> WRITTEN PROBLEM
Quote each line of the data below that contains the word "size". Case matters.

> LISTED RECORDS
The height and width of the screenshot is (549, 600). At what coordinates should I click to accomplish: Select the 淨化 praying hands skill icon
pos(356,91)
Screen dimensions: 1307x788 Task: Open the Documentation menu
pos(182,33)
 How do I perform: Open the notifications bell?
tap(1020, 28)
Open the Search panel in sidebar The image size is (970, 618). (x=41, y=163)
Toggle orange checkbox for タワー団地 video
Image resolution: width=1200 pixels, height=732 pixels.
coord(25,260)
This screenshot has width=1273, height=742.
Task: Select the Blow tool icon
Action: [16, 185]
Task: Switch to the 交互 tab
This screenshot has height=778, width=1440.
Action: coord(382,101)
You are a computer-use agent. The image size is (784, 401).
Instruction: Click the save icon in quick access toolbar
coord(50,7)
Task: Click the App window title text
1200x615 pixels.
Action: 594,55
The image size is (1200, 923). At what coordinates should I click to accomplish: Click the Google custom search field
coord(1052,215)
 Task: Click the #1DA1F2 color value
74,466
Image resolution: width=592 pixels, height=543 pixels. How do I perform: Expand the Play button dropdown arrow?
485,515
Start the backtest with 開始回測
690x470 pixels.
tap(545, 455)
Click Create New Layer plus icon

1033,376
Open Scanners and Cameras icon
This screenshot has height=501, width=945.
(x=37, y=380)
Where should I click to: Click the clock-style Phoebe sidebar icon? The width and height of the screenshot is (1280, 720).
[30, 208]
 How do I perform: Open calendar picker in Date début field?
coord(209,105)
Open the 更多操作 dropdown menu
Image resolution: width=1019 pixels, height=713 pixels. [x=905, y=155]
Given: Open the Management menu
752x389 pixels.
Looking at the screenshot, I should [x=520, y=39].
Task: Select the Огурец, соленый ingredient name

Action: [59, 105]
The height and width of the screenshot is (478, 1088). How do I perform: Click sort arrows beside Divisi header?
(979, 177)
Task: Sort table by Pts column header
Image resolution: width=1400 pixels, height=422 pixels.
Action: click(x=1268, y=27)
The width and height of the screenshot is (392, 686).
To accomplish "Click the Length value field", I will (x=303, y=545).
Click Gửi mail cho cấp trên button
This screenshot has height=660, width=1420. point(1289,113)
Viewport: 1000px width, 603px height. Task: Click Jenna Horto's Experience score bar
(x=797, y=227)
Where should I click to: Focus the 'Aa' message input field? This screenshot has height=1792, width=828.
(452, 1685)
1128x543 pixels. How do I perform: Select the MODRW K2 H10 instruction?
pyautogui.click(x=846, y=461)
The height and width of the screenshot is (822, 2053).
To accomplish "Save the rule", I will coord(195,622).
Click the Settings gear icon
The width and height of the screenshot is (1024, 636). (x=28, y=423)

> TASK ANSWER
Open the Search panel in sidebar The image size is (970, 618). (x=41, y=163)
You are a computer-use agent. The image size is (784, 401).
The image size is (1200, 923). At what coordinates should I click to accomplish: Click the Google custom search field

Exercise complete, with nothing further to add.